Within that boundary, ward gives you hard guarantees:

  • Vault rotation can move the vault to a derived filename. The default vault file is .env.vault; ward rotate moves it to a passphrase-derived hidden filename and updates the registry and locked .env marker.
  • Session encryption. While an unlock session is active, the vault on disk is re-encrypted with a random ephemeral key held only in broker memory. Your passphrase-encrypted form does not exist on disk during an active session.
  • Recovery key. A recovery key is stored locally and encrypted with the same vault passphrase. If a session is interrupted and the broker can't restore the vault automatically, ward can use the recovery file plus your passphrase to restore access. The recovery directory contains decoys — files that are indistinguishable from the real key without the correct passphrase.
  • Secrets are never written to disk in plaintext during normal operation.
  • Every secret injection is logged with the requesting identity and scope.
  • Approval grants are signed — editing them invalidates them.
  • Audit logs are hash-chained — tampering is detectable.

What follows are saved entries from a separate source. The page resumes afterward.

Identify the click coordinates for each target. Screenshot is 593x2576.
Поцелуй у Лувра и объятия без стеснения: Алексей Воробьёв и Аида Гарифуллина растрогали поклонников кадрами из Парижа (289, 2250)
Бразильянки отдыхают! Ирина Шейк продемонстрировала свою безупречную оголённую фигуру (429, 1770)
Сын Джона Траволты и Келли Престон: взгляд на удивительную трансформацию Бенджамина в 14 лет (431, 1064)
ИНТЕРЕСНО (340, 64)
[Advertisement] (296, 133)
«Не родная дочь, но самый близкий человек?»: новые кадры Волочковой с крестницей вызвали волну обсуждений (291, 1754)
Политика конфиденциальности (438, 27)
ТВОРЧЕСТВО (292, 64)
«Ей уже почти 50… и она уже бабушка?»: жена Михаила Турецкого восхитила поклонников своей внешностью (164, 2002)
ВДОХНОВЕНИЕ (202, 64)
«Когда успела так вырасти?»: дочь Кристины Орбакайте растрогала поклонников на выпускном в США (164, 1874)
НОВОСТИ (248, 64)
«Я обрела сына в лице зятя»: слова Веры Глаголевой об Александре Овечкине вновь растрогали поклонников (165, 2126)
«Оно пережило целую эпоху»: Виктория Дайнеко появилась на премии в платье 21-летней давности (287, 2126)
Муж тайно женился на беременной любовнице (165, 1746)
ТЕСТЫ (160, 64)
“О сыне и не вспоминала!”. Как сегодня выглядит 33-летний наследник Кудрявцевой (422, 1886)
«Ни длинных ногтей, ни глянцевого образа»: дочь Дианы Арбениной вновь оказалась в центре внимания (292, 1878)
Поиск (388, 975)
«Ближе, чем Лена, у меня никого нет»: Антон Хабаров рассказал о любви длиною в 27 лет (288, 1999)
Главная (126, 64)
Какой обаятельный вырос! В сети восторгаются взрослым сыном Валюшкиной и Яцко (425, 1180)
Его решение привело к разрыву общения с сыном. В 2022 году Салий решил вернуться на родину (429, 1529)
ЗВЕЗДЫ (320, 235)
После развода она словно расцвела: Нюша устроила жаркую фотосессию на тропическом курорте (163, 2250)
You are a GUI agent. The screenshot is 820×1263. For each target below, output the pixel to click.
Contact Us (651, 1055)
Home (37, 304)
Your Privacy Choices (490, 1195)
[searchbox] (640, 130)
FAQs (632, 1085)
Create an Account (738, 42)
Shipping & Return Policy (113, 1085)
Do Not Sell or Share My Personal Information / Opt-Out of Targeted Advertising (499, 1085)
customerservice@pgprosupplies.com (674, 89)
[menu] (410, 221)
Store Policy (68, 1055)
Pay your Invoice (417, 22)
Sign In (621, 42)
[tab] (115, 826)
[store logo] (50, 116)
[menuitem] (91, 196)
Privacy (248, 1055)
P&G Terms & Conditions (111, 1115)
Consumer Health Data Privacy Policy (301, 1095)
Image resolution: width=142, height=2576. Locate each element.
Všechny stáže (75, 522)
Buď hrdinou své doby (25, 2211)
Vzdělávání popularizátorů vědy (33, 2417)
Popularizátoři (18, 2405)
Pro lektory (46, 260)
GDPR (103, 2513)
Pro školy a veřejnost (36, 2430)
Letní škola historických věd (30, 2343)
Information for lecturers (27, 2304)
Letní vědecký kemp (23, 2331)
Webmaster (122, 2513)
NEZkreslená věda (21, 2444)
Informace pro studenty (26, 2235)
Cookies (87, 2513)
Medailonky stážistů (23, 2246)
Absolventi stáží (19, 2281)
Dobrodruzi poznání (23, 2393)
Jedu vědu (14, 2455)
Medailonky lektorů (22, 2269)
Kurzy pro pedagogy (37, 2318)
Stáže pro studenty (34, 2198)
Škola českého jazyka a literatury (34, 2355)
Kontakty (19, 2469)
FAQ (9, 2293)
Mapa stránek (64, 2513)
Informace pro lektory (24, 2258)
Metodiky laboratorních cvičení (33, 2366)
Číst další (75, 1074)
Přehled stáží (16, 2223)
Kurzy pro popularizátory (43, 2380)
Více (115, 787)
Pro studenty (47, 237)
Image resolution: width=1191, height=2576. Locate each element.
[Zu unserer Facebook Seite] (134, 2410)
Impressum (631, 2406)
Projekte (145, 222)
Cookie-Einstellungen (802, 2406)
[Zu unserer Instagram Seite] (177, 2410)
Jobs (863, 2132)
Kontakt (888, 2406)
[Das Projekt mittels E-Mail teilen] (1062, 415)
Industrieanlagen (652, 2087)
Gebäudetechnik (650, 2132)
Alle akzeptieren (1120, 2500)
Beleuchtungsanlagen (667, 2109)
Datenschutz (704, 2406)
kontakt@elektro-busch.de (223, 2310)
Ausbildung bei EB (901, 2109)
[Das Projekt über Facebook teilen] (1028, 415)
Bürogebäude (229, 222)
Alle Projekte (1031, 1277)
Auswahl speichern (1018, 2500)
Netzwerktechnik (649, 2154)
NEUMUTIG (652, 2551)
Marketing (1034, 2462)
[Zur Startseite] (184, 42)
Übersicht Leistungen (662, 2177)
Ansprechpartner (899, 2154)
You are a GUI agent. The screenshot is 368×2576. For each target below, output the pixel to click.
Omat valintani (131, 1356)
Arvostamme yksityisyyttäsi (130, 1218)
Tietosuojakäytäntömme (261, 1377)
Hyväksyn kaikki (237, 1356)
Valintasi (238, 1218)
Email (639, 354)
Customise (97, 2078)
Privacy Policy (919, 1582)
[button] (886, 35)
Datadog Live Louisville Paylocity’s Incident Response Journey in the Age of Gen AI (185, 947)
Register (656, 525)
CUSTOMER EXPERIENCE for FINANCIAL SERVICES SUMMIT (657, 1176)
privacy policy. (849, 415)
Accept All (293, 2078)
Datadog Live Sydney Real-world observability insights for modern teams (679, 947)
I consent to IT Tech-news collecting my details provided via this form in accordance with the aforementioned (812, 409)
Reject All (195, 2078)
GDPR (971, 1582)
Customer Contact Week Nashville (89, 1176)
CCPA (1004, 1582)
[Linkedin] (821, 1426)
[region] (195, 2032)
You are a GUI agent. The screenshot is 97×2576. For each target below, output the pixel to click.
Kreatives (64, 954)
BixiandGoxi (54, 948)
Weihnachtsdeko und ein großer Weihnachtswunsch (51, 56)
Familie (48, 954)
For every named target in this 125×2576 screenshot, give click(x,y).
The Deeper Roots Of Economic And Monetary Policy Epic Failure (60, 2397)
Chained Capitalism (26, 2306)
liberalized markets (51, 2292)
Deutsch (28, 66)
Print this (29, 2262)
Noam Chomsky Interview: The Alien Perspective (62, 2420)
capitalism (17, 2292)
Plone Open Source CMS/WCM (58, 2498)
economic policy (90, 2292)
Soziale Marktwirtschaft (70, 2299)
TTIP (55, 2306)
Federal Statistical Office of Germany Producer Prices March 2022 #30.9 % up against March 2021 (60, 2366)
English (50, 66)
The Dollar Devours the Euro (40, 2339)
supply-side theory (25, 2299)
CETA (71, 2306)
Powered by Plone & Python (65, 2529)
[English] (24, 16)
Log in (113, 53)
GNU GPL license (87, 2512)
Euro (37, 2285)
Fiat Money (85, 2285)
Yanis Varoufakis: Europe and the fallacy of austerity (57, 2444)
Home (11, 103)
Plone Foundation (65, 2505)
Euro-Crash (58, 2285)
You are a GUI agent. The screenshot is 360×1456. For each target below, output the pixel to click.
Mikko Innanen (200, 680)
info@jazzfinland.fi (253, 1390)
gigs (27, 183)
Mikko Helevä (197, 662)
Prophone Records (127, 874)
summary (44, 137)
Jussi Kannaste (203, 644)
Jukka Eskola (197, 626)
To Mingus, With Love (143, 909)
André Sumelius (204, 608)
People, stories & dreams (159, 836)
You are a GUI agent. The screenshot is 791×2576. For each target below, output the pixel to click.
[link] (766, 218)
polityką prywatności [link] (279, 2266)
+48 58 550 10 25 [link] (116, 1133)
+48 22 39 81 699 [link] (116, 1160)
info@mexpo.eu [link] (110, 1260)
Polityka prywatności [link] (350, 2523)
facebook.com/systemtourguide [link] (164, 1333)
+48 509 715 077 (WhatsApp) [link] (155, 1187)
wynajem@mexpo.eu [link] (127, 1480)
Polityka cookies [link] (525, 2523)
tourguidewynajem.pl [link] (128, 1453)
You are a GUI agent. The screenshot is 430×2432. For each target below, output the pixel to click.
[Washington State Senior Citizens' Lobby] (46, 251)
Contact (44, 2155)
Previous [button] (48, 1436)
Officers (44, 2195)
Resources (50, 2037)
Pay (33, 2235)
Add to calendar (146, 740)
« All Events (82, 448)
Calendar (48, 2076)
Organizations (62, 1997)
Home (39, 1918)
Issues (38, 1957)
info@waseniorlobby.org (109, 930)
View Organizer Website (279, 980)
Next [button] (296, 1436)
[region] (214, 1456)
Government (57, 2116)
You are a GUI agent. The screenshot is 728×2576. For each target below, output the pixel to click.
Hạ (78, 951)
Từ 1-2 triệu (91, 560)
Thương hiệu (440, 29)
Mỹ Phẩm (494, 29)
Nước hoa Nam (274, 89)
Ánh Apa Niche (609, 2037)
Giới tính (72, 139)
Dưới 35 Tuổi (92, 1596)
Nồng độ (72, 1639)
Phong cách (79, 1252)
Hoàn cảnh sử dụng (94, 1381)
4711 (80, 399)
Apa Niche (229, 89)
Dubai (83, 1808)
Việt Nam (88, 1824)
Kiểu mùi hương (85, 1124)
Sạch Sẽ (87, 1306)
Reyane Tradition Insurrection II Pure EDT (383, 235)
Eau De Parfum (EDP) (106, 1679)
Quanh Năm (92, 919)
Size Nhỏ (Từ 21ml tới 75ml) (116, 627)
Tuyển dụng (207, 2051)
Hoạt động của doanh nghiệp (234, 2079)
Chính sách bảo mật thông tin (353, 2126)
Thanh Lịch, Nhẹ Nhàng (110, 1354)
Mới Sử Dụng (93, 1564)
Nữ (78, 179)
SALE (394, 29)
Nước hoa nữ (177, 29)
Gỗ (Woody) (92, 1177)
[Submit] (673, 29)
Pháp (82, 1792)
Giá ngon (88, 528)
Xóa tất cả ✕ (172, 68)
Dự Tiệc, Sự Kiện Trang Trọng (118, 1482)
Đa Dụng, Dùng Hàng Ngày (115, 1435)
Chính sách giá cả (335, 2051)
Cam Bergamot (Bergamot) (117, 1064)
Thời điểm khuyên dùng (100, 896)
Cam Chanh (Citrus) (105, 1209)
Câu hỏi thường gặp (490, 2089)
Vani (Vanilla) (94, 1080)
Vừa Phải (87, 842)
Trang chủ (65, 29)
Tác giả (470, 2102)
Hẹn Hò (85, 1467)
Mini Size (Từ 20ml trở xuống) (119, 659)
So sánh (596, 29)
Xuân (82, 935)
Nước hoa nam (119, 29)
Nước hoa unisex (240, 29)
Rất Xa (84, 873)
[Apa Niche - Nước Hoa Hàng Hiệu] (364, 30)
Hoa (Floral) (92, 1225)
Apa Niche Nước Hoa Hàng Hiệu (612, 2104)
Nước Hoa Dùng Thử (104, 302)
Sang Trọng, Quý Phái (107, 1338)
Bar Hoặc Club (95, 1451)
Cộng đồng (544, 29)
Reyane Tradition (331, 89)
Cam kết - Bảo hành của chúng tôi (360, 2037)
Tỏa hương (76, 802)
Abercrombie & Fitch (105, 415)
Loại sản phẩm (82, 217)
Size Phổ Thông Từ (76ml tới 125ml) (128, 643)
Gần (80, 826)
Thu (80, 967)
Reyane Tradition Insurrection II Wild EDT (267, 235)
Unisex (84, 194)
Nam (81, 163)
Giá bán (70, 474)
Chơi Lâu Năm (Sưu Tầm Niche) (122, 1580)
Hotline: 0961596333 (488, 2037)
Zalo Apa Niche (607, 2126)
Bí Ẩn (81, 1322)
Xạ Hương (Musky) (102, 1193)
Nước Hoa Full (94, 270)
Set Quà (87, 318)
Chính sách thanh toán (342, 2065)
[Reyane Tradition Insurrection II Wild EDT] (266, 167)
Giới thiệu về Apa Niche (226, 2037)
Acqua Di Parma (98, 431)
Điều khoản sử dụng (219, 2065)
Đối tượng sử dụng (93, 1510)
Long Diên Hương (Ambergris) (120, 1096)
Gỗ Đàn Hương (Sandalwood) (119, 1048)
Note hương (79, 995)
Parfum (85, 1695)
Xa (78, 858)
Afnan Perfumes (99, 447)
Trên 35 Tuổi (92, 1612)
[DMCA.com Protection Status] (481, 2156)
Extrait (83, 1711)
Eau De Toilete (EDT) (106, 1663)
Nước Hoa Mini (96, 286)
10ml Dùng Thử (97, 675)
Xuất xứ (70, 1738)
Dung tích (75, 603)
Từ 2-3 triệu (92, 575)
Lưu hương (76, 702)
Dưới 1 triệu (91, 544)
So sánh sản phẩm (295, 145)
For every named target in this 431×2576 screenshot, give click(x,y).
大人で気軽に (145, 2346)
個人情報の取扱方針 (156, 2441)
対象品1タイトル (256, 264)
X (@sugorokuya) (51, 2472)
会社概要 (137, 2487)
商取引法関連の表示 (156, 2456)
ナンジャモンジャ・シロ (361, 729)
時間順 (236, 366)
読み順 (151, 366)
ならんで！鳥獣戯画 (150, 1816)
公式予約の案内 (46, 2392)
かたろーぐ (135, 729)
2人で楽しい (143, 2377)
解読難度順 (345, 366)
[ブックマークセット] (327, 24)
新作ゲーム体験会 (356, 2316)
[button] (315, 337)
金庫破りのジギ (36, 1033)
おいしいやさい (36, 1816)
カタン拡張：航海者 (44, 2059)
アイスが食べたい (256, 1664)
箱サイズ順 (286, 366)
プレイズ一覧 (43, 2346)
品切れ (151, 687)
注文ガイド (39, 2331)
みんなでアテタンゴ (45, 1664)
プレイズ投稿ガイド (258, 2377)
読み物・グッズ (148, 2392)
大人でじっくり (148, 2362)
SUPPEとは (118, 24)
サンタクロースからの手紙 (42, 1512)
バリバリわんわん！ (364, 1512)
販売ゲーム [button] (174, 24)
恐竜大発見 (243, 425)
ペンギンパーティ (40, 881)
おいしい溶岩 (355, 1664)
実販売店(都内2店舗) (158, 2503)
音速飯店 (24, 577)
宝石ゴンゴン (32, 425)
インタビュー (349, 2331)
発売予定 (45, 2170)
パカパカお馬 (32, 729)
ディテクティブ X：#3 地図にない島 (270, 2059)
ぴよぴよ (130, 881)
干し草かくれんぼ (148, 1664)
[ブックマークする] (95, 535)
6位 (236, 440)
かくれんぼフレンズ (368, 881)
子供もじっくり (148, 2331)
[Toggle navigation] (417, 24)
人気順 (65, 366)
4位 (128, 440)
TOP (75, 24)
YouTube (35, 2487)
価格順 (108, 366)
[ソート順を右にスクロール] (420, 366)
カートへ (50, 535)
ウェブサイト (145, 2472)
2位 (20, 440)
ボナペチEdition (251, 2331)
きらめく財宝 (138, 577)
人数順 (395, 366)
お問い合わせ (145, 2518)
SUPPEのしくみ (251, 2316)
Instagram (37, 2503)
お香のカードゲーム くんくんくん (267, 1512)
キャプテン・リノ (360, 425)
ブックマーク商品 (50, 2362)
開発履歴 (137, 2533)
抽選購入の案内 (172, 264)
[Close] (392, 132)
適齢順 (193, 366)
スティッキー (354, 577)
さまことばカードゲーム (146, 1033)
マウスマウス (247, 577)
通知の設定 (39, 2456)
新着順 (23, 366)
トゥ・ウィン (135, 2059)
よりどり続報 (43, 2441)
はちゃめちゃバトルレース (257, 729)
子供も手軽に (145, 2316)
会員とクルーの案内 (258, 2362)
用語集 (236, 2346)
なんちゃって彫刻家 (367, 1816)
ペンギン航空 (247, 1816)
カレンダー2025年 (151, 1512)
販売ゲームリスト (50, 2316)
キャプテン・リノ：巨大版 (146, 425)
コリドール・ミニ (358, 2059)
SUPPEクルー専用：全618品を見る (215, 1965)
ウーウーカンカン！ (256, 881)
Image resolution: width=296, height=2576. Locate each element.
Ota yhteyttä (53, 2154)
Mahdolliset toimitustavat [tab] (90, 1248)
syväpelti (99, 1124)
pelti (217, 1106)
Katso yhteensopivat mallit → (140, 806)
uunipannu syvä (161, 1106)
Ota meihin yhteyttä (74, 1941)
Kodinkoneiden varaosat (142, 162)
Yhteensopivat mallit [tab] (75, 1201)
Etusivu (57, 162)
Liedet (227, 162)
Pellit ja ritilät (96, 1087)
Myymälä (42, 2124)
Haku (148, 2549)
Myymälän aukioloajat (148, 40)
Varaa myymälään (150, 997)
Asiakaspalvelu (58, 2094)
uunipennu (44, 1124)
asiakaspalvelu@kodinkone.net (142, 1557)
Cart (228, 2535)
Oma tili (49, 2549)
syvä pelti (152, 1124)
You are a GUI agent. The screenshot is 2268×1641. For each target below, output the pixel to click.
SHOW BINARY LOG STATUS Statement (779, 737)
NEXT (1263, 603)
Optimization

Ward operates at the workflow layer, not the OS level. The protection is effective as long as secret-bearing commands run through ward — agents cannot access secrets outside their approved scope, and every injection is logged and attributable.

Vault rotation and recovery

ward rotate                         # rotate vault to a new derived filename
ward recovery create                # create a passphrase-protected recovery key
ward recovery export                # save a backup to a safe location
ward recovery import /path/to/file  # restore a recovery key from backup
ward recovery restore               # rewrite the vault from recovery material

Ward doctor will warn you if the recovery key is missing or if no backup has been exported.

License

MIT OR Apache-2.0 — free to use, modify, and distribute.